# START OF Recorded data
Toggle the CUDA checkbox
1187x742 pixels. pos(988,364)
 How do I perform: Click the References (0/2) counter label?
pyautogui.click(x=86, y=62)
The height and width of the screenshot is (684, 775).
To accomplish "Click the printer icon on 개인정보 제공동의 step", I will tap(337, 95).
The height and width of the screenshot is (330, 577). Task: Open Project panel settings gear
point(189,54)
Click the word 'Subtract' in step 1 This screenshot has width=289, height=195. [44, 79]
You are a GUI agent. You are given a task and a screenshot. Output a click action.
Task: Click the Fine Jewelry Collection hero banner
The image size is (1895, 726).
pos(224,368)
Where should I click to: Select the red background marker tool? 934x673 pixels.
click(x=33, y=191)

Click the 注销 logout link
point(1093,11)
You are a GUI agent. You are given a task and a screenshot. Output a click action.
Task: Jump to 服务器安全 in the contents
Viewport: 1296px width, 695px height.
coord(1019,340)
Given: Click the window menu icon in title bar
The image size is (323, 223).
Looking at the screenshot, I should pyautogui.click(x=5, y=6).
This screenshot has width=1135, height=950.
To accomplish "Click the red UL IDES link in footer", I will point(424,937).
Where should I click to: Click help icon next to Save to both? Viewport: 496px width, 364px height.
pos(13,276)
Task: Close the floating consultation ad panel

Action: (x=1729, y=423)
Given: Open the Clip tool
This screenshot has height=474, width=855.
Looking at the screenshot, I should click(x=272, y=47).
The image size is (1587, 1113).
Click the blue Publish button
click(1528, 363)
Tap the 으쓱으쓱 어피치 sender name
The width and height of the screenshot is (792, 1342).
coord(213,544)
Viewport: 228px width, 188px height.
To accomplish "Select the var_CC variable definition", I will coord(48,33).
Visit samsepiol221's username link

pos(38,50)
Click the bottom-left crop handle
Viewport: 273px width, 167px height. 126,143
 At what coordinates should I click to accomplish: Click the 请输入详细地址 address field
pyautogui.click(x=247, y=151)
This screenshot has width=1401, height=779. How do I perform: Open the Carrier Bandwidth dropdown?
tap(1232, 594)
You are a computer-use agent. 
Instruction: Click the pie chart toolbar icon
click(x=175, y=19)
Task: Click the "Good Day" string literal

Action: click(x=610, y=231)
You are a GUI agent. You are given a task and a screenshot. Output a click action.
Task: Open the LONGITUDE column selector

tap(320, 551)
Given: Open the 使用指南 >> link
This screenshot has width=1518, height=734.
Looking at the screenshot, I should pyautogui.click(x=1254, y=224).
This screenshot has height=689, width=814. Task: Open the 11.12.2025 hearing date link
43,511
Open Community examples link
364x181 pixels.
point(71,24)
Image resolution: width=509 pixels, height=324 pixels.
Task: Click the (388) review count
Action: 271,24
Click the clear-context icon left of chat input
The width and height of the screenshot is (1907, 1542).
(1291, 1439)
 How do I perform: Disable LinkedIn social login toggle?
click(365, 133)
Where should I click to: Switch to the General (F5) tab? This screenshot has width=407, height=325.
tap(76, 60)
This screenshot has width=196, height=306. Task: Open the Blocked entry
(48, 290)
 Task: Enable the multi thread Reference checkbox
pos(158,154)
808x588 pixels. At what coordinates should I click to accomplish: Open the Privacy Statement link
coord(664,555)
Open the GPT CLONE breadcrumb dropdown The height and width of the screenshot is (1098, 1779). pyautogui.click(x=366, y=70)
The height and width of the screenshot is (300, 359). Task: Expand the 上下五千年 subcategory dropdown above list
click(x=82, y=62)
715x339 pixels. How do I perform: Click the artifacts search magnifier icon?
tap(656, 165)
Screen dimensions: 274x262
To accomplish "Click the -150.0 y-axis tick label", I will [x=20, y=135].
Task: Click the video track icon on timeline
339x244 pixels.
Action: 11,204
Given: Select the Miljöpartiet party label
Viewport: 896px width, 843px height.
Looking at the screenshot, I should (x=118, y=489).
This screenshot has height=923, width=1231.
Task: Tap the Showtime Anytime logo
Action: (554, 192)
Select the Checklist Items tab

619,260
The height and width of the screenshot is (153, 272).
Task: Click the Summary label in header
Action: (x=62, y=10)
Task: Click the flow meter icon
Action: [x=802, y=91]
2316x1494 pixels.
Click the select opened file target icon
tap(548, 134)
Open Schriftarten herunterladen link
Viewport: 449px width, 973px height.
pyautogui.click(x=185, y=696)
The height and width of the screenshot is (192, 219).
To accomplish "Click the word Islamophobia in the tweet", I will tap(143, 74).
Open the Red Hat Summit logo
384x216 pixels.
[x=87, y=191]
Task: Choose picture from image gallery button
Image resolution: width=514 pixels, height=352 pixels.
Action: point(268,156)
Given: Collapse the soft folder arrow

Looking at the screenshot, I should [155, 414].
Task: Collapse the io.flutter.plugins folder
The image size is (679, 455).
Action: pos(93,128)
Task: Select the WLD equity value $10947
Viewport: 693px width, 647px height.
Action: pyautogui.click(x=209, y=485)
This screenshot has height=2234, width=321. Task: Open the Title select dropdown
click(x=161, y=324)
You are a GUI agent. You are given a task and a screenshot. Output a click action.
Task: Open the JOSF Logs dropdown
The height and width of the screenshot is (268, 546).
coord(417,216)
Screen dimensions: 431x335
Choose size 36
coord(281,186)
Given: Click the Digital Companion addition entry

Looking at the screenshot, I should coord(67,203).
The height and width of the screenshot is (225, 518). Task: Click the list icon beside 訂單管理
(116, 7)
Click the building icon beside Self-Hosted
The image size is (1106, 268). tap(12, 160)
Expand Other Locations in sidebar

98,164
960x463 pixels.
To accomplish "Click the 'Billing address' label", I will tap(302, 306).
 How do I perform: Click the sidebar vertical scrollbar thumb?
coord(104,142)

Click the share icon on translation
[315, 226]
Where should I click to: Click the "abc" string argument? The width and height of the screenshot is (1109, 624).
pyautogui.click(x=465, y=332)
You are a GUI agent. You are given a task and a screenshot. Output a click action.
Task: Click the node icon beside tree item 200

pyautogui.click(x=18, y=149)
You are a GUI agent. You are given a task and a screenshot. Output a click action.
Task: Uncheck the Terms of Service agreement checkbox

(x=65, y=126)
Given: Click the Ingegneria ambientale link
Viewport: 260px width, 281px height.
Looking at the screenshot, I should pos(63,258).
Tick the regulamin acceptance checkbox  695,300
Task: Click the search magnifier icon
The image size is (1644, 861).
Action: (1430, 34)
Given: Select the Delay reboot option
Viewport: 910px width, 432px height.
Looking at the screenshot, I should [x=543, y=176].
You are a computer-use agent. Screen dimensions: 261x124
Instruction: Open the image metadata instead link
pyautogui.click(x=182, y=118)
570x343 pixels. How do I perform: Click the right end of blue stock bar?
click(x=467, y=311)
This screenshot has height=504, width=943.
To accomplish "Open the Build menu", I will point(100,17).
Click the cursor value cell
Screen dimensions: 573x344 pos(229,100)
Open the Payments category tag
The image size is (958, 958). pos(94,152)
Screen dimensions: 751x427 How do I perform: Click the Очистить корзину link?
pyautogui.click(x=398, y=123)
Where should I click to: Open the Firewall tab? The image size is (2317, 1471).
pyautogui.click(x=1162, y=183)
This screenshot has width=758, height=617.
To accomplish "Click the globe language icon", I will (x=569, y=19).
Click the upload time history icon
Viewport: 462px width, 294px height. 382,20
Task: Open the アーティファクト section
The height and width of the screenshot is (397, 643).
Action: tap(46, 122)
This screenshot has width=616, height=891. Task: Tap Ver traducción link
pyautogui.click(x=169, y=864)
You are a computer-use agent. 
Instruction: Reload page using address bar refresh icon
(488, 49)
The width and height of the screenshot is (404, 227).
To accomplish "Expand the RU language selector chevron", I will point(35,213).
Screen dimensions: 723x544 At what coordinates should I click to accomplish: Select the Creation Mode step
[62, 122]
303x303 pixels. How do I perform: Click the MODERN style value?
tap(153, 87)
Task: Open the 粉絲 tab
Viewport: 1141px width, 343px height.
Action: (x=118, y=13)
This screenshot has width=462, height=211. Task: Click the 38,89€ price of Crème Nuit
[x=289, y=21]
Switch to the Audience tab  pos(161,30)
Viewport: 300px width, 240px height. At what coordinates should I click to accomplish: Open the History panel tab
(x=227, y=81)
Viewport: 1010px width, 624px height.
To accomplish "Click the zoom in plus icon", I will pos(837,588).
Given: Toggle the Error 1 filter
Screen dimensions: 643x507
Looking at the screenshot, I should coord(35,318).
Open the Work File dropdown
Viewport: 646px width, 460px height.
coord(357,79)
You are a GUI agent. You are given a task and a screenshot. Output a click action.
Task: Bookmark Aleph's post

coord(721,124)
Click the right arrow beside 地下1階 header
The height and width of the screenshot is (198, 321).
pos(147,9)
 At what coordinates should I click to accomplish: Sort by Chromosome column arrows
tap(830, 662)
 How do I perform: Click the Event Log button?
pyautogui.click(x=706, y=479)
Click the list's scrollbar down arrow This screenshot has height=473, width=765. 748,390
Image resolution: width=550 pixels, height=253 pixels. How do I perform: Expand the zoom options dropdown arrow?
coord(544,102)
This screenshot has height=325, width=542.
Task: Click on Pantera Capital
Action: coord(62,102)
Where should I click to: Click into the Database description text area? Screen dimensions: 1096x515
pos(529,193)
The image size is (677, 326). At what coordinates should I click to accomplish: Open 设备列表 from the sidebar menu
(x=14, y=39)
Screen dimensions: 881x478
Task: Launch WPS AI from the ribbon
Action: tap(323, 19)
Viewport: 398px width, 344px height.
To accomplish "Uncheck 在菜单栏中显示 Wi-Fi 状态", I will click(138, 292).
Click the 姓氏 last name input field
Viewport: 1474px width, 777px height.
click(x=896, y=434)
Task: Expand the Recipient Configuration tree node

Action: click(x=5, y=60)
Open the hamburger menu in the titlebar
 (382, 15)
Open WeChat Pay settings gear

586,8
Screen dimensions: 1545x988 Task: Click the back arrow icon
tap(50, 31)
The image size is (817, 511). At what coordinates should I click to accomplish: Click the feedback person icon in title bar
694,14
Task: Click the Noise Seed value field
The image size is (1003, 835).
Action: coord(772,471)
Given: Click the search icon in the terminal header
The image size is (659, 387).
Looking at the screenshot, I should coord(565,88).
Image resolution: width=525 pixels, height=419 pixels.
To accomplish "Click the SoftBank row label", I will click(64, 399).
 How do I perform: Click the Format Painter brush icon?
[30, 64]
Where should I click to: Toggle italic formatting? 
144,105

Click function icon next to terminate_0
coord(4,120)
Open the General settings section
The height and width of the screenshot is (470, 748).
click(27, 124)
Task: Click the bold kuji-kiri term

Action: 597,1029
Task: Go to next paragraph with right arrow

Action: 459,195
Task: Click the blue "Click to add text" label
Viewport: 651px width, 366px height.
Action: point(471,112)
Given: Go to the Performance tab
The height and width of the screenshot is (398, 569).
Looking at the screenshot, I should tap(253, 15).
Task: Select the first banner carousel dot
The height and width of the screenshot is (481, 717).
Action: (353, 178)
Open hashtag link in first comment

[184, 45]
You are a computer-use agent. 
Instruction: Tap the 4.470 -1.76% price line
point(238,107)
# END OF Recorded data
(Task details)
Starting at the line that contains "Open hashtag link in first comment" and ending at the last line of the data, write those lines again with "hashtag link" swapped for "profile link" and everything else unchanged.

(Final answer)
Open profile link in first comment

[184, 45]
You are a computer-use agent. 
Instruction: Tap the 4.470 -1.76% price line
point(238,107)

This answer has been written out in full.